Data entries
• • • • •
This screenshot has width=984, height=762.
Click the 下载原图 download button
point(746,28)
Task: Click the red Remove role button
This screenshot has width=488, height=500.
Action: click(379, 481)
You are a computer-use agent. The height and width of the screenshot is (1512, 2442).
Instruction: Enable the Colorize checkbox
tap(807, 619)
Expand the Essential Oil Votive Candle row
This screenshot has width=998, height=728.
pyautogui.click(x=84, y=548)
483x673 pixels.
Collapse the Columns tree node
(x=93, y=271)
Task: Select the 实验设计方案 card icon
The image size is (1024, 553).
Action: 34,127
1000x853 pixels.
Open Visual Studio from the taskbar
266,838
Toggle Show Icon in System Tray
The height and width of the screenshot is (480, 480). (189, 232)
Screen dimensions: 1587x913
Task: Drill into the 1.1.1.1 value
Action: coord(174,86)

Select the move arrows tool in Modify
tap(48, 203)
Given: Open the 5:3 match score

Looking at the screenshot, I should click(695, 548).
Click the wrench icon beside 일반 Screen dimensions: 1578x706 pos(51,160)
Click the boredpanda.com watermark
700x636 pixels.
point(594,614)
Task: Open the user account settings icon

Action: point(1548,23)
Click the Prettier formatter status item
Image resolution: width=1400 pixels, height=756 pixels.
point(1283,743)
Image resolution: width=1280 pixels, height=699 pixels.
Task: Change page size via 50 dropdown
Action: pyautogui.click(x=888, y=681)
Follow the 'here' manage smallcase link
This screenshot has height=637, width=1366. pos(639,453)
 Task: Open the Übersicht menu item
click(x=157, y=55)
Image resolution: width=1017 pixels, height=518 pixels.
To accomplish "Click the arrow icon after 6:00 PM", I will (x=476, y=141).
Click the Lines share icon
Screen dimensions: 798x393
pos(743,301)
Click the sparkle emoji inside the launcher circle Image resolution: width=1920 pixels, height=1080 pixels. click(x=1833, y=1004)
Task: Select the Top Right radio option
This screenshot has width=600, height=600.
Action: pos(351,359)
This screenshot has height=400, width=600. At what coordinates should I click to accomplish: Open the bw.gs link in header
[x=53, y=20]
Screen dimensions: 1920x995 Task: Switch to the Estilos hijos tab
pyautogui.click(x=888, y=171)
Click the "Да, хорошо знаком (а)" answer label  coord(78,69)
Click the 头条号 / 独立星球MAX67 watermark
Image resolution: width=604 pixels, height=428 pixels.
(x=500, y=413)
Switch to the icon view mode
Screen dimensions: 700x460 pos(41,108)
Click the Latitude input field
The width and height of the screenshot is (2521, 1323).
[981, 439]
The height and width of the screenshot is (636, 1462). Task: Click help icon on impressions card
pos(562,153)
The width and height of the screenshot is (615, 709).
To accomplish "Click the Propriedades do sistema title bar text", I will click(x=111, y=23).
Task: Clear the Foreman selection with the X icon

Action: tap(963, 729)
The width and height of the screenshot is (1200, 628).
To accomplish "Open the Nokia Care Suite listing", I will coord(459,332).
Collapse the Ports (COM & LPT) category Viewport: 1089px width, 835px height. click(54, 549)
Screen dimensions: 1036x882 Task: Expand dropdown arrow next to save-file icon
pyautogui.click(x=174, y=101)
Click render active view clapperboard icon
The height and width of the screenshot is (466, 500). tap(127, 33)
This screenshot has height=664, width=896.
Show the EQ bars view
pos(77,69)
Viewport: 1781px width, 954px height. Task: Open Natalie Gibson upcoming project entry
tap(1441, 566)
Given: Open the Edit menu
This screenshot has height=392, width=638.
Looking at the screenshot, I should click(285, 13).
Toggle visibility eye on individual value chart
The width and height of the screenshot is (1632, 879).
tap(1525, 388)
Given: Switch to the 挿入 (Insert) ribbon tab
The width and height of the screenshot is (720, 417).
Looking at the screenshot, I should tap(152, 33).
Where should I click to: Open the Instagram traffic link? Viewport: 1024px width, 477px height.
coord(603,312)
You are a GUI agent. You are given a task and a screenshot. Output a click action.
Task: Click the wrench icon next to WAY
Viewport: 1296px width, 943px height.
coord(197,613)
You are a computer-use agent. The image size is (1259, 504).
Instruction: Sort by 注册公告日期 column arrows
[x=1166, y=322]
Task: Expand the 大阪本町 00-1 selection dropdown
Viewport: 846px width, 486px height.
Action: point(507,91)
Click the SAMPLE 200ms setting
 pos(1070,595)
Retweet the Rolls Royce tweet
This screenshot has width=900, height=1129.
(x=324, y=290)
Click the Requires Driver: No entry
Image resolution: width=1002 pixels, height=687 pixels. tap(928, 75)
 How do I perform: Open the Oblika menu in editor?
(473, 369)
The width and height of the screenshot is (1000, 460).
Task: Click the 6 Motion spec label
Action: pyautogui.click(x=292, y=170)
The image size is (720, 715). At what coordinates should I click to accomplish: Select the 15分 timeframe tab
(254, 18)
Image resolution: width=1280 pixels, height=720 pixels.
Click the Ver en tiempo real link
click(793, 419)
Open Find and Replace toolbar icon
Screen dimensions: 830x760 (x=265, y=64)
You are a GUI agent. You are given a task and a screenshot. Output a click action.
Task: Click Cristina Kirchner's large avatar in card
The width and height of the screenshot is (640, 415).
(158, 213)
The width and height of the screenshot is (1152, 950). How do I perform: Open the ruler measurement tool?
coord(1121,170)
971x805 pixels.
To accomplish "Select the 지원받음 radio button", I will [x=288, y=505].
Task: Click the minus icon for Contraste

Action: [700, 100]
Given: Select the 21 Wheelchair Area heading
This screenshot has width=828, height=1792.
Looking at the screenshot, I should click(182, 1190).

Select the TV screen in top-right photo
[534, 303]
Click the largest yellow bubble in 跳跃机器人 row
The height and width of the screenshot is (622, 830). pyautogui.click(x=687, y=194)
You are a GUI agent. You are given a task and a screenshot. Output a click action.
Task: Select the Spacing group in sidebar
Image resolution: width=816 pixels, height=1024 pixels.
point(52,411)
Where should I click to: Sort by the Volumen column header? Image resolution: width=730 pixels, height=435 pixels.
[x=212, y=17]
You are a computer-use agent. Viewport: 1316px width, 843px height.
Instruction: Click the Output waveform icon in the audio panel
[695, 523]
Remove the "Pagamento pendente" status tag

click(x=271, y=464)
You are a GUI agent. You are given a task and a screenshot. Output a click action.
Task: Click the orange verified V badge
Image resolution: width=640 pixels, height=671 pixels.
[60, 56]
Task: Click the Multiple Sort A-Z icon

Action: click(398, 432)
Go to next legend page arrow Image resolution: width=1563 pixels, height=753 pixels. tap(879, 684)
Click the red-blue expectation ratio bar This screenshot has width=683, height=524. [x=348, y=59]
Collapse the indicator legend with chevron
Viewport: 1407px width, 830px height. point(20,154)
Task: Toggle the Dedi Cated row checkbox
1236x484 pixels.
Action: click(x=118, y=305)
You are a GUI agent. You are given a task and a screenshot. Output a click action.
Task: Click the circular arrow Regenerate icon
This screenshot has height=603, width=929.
• • • • •
▸ WHAT YOU WILL DO
Print, without alteration, only the lines above between the one holding "Click the Requires Driver: No entry" and the one holding "Given: Select the 21 Wheelchair Area heading", inclusive.

▸ RESPONSE BELOW
Click the Requires Driver: No entry
Image resolution: width=1002 pixels, height=687 pixels. tap(928, 75)
 How do I perform: Open the Oblika menu in editor?
(473, 369)
The width and height of the screenshot is (1000, 460).
Task: Click the 6 Motion spec label
Action: pyautogui.click(x=292, y=170)
The image size is (720, 715). At what coordinates should I click to accomplish: Select the 15分 timeframe tab
(254, 18)
Image resolution: width=1280 pixels, height=720 pixels.
Click the Ver en tiempo real link
click(793, 419)
Open Find and Replace toolbar icon
Screen dimensions: 830x760 (x=265, y=64)
You are a GUI agent. You are given a task and a screenshot. Output a click action.
Task: Click Cristina Kirchner's large avatar in card
The width and height of the screenshot is (640, 415).
(158, 213)
The width and height of the screenshot is (1152, 950). How do I perform: Open the ruler measurement tool?
coord(1121,170)
971x805 pixels.
To accomplish "Select the 지원받음 radio button", I will [x=288, y=505].
Task: Click the minus icon for Contraste

Action: [700, 100]
Given: Select the 21 Wheelchair Area heading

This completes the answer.